Psilocybin induces acute and persisting alterations in immune status in healthy volunteers: An experimental, placebo-controlled study

N L Mason; A Szabo; K P C Kuypers; P A Mallaroni; R de la Torre Fornell; J T Reckweg; D H Y Tse; N R P W Hutten; A Feilding; J G Ramaekers

doi:10.1016/j.bbi.2023.09.004

Psilocybin induces acute and persisting alterations in immune status in healthy volunteers: An experimental, placebo-controlled study

Brain Behav Immun. 2023 Nov:114:299-310. doi: 10.1016/j.bbi.2023.09.004. Epub 2023 Sep 7.

Authors

Affiliations

¹ Department of Neuropsychology and Psychopharmacology, Faculty of Psychology and Neuroscience, Maastricht University, P.O. Box 616, 6200 MD Maastricht, The Netherlands. Electronic address: natasha.mason@maastrichtuniversity.nl.
² Norwegian Centre for Mental Disorders Research (NORMENT), Institute of Clinical Medicine, University of Oslo, and Division of Mental Health and Addiction, Oslo University Hospital, Oslo, Norway; KG Jebsen Centre for Neurodevelopmental Disorders, University of Oslo, Oslo, Norway.
³ Department of Neuropsychology and Psychopharmacology, Faculty of Psychology and Neuroscience, Maastricht University, P.O. Box 616, 6200 MD Maastricht, The Netherlands.
⁴ Integrative Pharmacology and Systems Neurosciences Research Group.

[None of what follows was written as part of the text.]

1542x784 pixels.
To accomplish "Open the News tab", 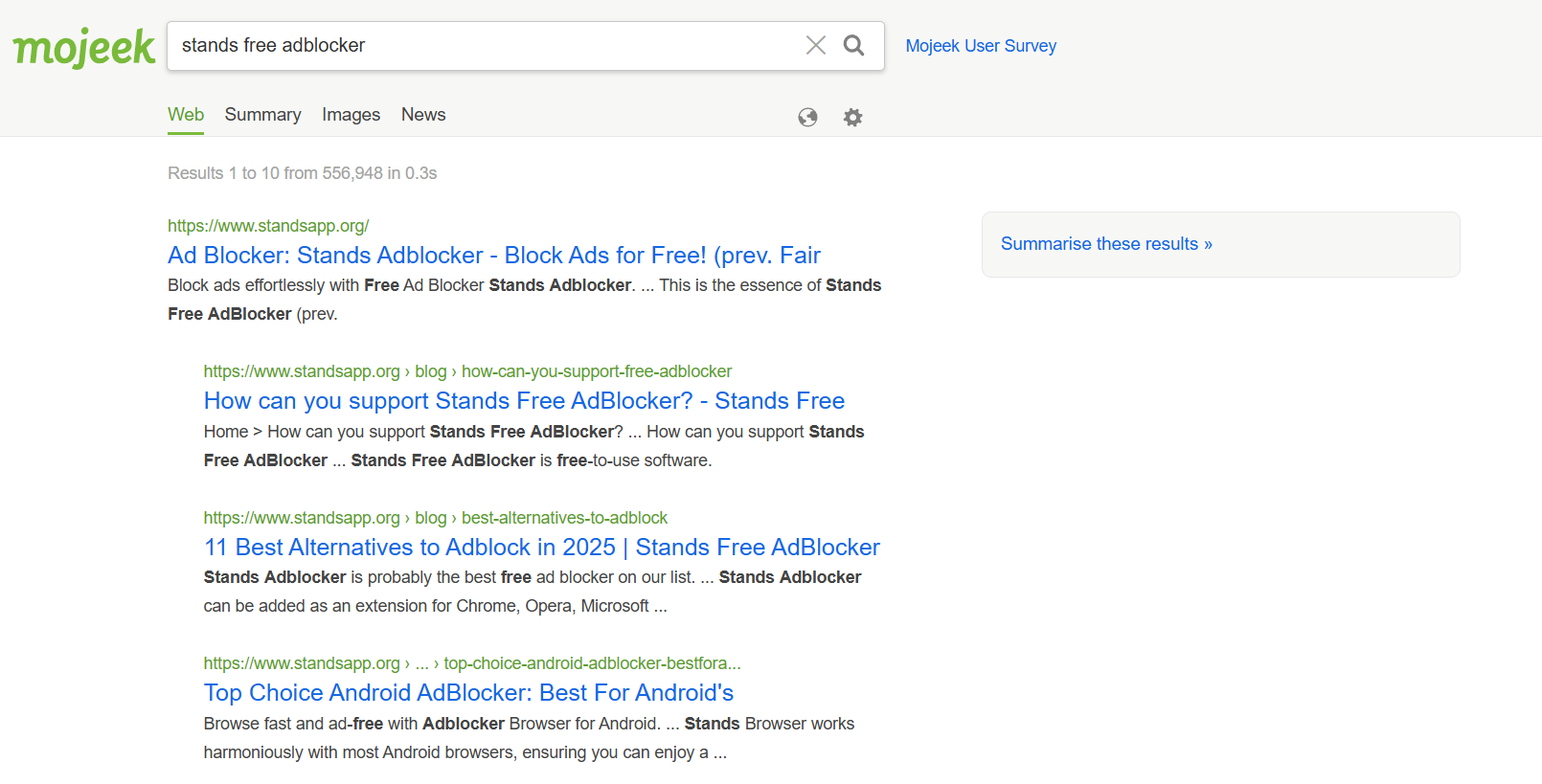I will coord(423,115).
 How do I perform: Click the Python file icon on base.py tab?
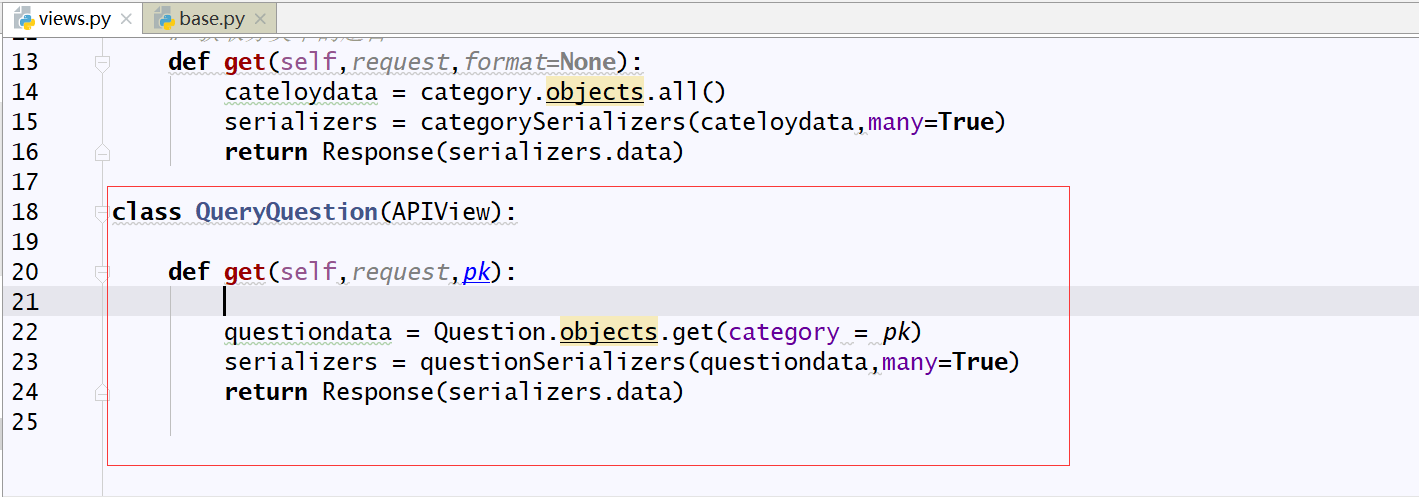point(164,18)
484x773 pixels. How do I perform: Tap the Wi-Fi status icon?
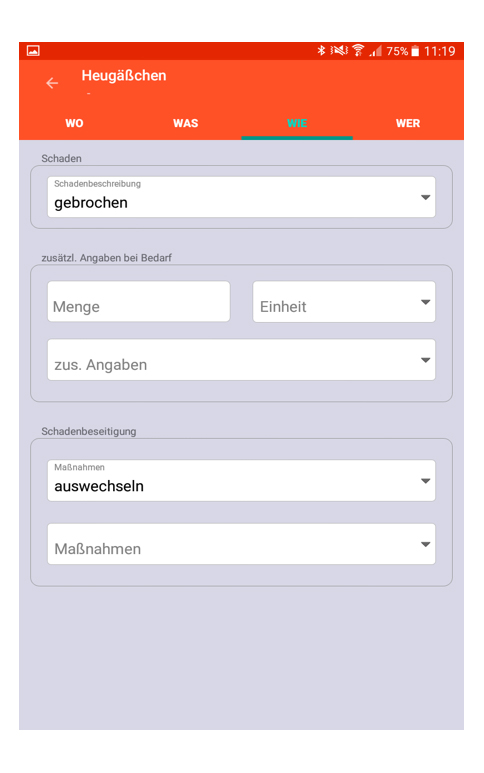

Neurosciences Program. Hospital del Mar Medical Research Institute. Department of Medicine and Life Sciences (MELIS), Universitat Pompeu Fabra. Dr. Aiguader 88, 08003 Barcelona, Spain.
⁵ The Beckley Foundation, Beckley Park, Oxford, OX3 9SY, United Kingdom.

PMID: 37689275
DOI: 10.1016/j.bbi.2023.09.004

Abstract

Patients characterized by stress-related disorders such as depression display elevated circulating concentrations of pro-inflammatory cytokines and a hyperactive HPA axis. Psychedelics are demonstrating promising results in treatment of such disorders, however the mechanisms of their therapeutic effects are still unknown. To date the evidence of acute and persisting effects of psychedelics on immune functioning, HPA axis activity in response to stress, and associated psychological outcomes is preliminary. To address this, we conducted a placebo-controlled, parallel group design comprising of 60 healthy participants who received either placebo (n = 30) or 0.17 mg/kg psilocybin (n = 30). Blood samples were taken to assess acute and persisting (7 day) changes in immune status. Seven days' post-administration, participants in each treatment group were further subdivided: 15 underwent a stress induction protocol, and 15 underwent a control protocol. Ultra-high field (7-Tesla) magnetic resonance spectroscopy was used to assess whether acute changes in glutamate or glial activity were associated with changes in immune functioning. Finally, questionnaires assessed persisting self-report changes in mood and social behavior. Psilocybin immediately reduced concentrations of the pro-inflammatory cytokine tumor necrosis factor-α (TNF-α), while other inflammatory markers (interleukin (IL)- 1β, IL-6, and C-reactive protein (CRP)) remained unchanged. Seven days later, TNF-α concentrations returned to baseline, while IL-6 and CRP concentrations were persistently reduced in the psilocybin group. Changes in the immune profile were related to acute neurometabolic activity as acute reductions in TNF-α were linked to lower concentrations of glutamate in the hippocampus. Additionally, the more of a reduction in IL-6 and CRP seven days after psilocybin, the more persisting positive mood and social effects participants reported. Regarding the stress response, after a psychosocial stressor, psilocybin did not significantly alter the stress response. Results are discussed in regards to the psychological and therapeutic effects of psilocybin demonstrated in ongoing patient trials.

Keywords: Cytokines; Glutamate; Hypothalamic-pituitary-adrenocortical axis; Magnetic resonance spectroscopy; Psilocybin; Psychedelics; Stress.